The “Le Goff Technique (GPSP) ” consists of a gastric banding with fixing of the band and partial gastric plicature, associated with pre- and post-operative medical-psychological treatment.
In addition to the placing of the band, the top of the stomach is folded over (greater tuberosity) to over the band itself.
In addition, this lower valve stimulates the IGLE satiety centres in the basal state in the wall of the abdominal oesophagus.
This procedure must be associated with multidisciplinary medical-surgical, nutritional, psychiatric-psychanalytical treatment, two to four visits in the first year, with the accent firmly on the psychological factors (psychotherapy support often indicated) and a resumption of sport.

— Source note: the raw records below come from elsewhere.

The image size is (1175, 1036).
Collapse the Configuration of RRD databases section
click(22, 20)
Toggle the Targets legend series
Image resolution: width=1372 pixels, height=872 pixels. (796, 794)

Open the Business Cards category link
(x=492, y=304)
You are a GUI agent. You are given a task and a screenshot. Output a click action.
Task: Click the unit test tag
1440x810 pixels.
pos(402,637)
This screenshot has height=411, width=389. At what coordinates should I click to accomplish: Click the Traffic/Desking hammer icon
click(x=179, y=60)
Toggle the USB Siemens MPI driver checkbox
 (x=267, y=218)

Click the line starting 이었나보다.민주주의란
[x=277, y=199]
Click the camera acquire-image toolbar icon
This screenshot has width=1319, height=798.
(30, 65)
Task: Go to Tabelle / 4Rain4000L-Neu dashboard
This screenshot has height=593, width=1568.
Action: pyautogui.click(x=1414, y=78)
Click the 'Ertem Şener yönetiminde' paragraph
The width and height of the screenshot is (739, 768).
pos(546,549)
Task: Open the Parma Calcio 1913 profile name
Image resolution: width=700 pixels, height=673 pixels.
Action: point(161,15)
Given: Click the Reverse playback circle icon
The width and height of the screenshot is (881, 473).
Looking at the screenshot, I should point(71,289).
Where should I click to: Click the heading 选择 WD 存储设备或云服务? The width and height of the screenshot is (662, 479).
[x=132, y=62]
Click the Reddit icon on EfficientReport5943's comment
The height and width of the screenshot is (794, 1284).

The method can also be adjustable. The band is inflated and/or deflated by the surgeon in radiology, who can judge how the band is working, the weight loss according to tightness, the adaptation and acceptance of the band by the patient and thus whether the band is working.
Why Use The Le Goff Technique (GPSP)?
How was the Le Goff Technique (GPSP) invented? Dr Jean-Yves Le Goff explains:
“In 1994-1995, my Belgian friend Guy-Bernard Cadière, inventor of the laparoscopic band, told me that the main issue with the band was the fact that it often slipped. A solution therefore had to be found to attach it firmly. I had the idea of folding over the upper part of the stomach on the band to be able to avail of stable anchoring points and thus reduce the stomach cavity. The problems of dilatation due to slipping are greatly reduced. Patients usually have a great feeling of satiety, with low food intake. Weight loss is then very rapid.”
This is a minimally-invasive, reversible and non-aggressive procedure without mutilations. For 23 years, it has been widely proven. This is why I am making it known today. It is an alternative to be offered without the morbidity and mortality of other types of surgery.